# Consigne
Recopiez le passage de l'article ci-dessous qui va de "Sur les traces" jusqu'à "et à la soul." inclus, en remplaçant "États-Unis" par "Canada".

# Article
--*--

La nouvelle vague africaine

Sur les traces de leurs aînées, de jeunes chanteuses rencontrent un vif succès en Europe et aux États-Unis. Et mêlent savamment les rythmes « afro » ou « arabo-berbères » au jazz, reggae, trip-hop et à la soul.

Publié le 20 juillet 2008 Lecture : 5 minutes.

Dans la lignée des Angélique Kidjo, Khadja Nin et, plus récemment, Rokia Traoré (voir encadré p. 72), Souad Massi et Ayo, une nouvelle génération de chanteuses africaines rencontre un vif succès en Europe et aux États-Unis. Leurs concerts font salle comble et leurs disques se font d’or.
Toutes ont moins de 30 ans, alors qu’auparavant les artistes venus d’Afrique ne se faisaient connaître en Europe qu’après de longues années de concerts et de disques produits sur le continent. Elles mêlent instruments traditionnels et rythmes « afro » ou « arabo-berbère » à la soul, au jazz, blues, reggae ou au trip-hop distillant un métissage musical, entre mélopées africaines et cosmopolitisme heureux, qui transgresse les frontières et fait découvrir quelques éclats d’Afrique à des Occidentaux conquis. Talentueuses, créatives, ces jeunes femmes chantent des textes engagés et poursuivent leurs idéaux, sans concession ni orgueil.
Nouvelle étoile de la soul africaine, Asa (« petit faucon » en yorouba) s’est rendue célèbre en 2007 avec l’album qui porte son nom, disque d’or en France. La jeune Nigériane au look adolescent, lunettes strictes et ses écouteurs iPod vissés sur les oreilles, semble quasi imperméable à la frénésie mélomane – et commerciale – que suscite son succès. D’aucuns la comparent à Ayo. Son reggae-soul à la voix rauque et ses ballades acoustiques chantées en anglais ou en yorouba ne sont pas non plus sans évoquer Tracy Chapman et Erykah Badu.
Asa est née à Paris en 1982 mais elle vit à Lagos, où elle a grandi dès l’âge de 2 ans. Et chante l’Afrique avec amour, colère, et toujours l’humour en contrepoint (« Fire on the Mountain », « Mister Jailer »). Avant d’occuper le haut de l’affiche, elle a assuré, dès 2004, les premières parties notamment de Snoop Dogg et de Beyoncé aux États-Unis, et de Femi Kuti et de Manu Dibango, en Europe.

--*--

# Données brutes
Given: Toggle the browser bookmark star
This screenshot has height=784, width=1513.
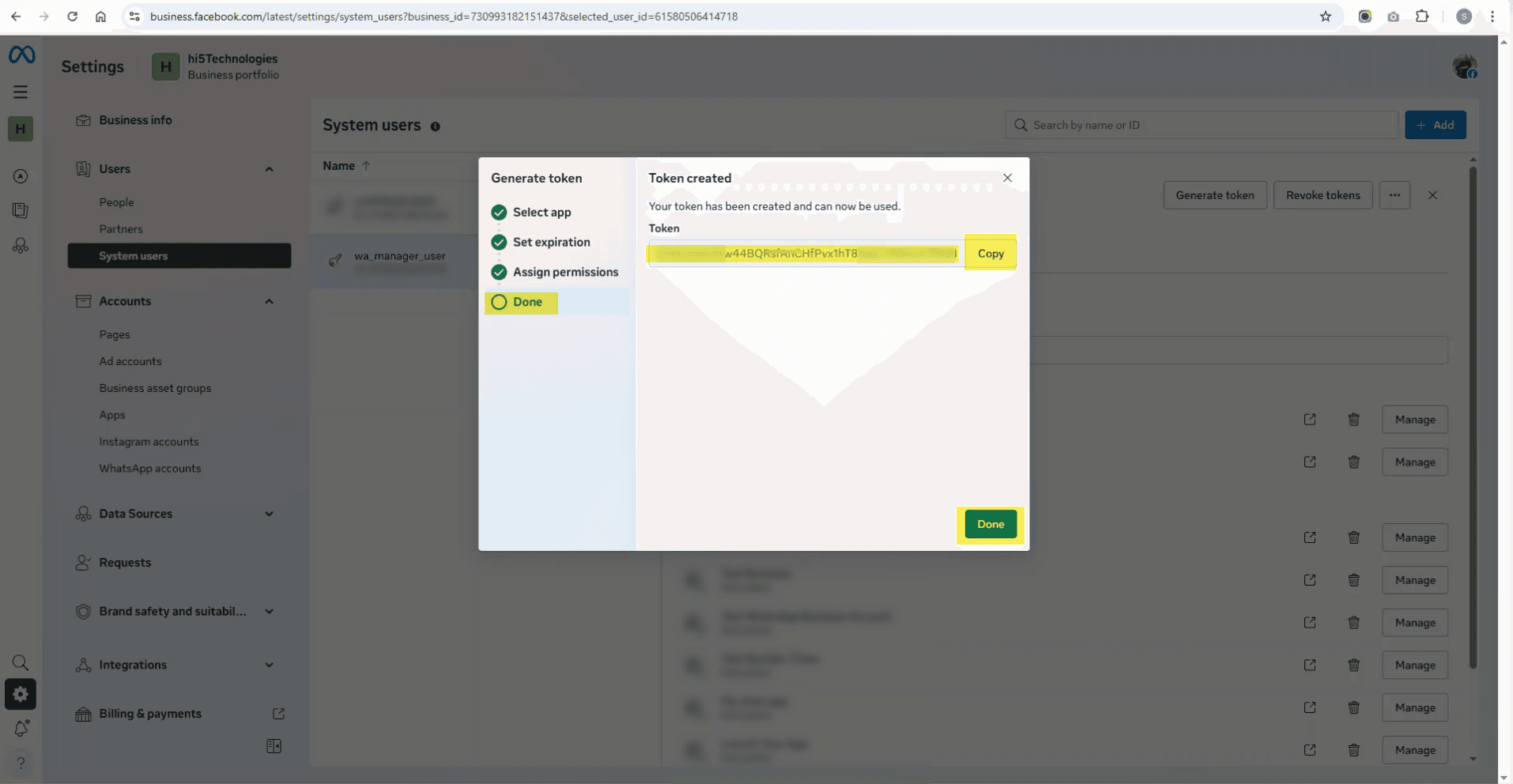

--*--

# Corrigé
Sur les traces de leurs aînées, de jeunes chanteuses rencontrent un vif succès en Europe et aux Canada. Et mêlent savamment les rythmes « afro » ou « arabo-berbères » au jazz, reggae, trip-hop et à la soul.